Le sanzioni contro la Russia fanno volare il carbone sudafricano

Le esportazioni della fonte fossile più sporca della prima economia africana verso l’Europa sono aumentate di circa il 720% nel primo semestre del 2022 rispetto allo stesso periodo del 2021.

Le sanzioni contro la Russia fanno volare il carbone sudafricano

Alla faccia delle rinnovabili. La guerra in Ucraina e le conseguenti sanzioni alla Russia da parte dell’Occidente hanno spinto in alto la domanda di carbone dal Sud Africa. I paesi europei, infatti, hanno importato dalla prima economia africana il 40% in più di carbone nei primi sei mesi del 2022 rispetto allo stesso periodo dell’anno precedente.

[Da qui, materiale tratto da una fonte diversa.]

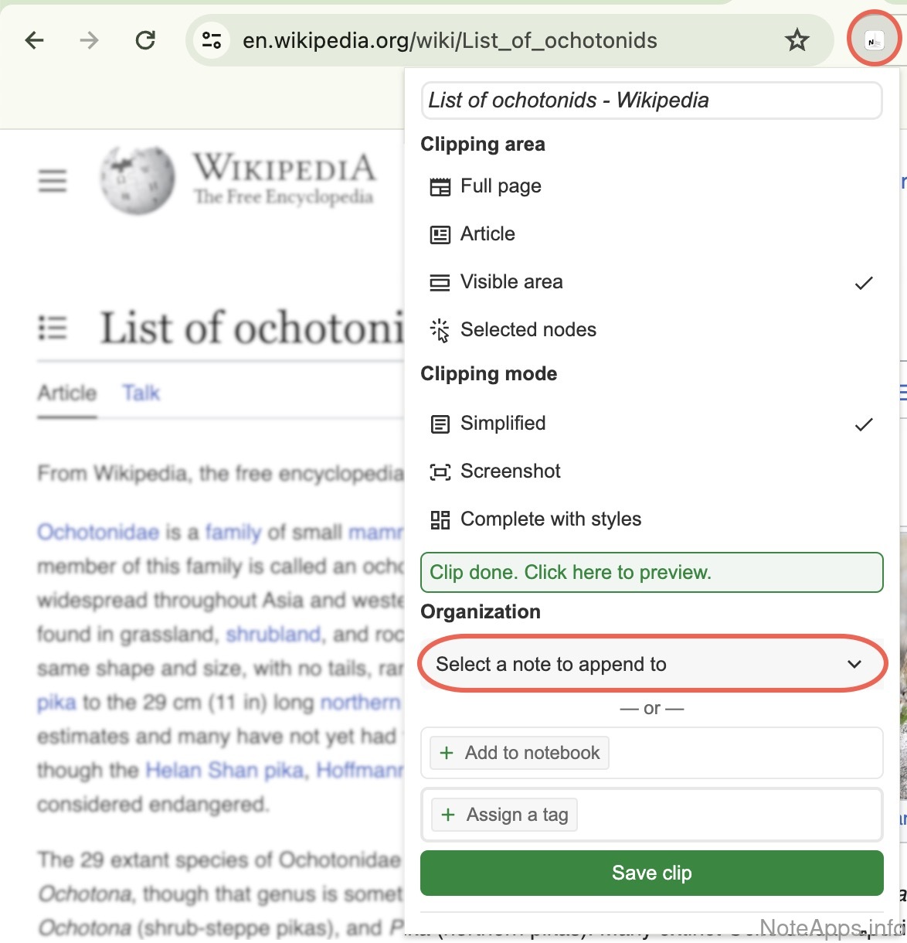Choose Article clipping area
The image size is (907, 943).
tap(487, 234)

In termini assoluti, il Sud Africa ha consegnato più di 4 milioni di tonnellate agli europei, ovvero il 15% delle esportazioni complessive del paese australe, rispetto al 4% nel 2021. L’export verso la Francia è aumentato di circa 7 volte, mentre altri paesi (Spagna, Polonia, Germania) hanno aperto quest’anno per la prima volta il canale commerciale.

Lo scorso mese di aprile l’Ue ha infatti deciso di bannare le importazioni di carbone russo come parte delle sanzioni per l’invasione dell’Ucraina: il divieto è entrato in vigore il 10 agosto. Prima di questa data i paesi europei importavano il 45% del carbone dalla Russia e ora hanno aumentato l’import da altri paesi, tra cui il Sud Africa.

Per contro, le esportazioni verso l’Asia sono diminuite del 17% rispetto alla prima metà del 2021 a causa di un vantaggio di trasporto del carbone australiano e sudamericano.

In ogni caso, il carbone resta un settore economico importante per il Sud Africa, sebbene sia a lungo rimasto ai margini della produzione mondiale. Ma in seguito alle sanzioni contro la Russia la richiesta della fonte fossile più sporca è in crescita a livello globale. E quindi anche in Sudafrica, che produce già il 90% del carbone continentale.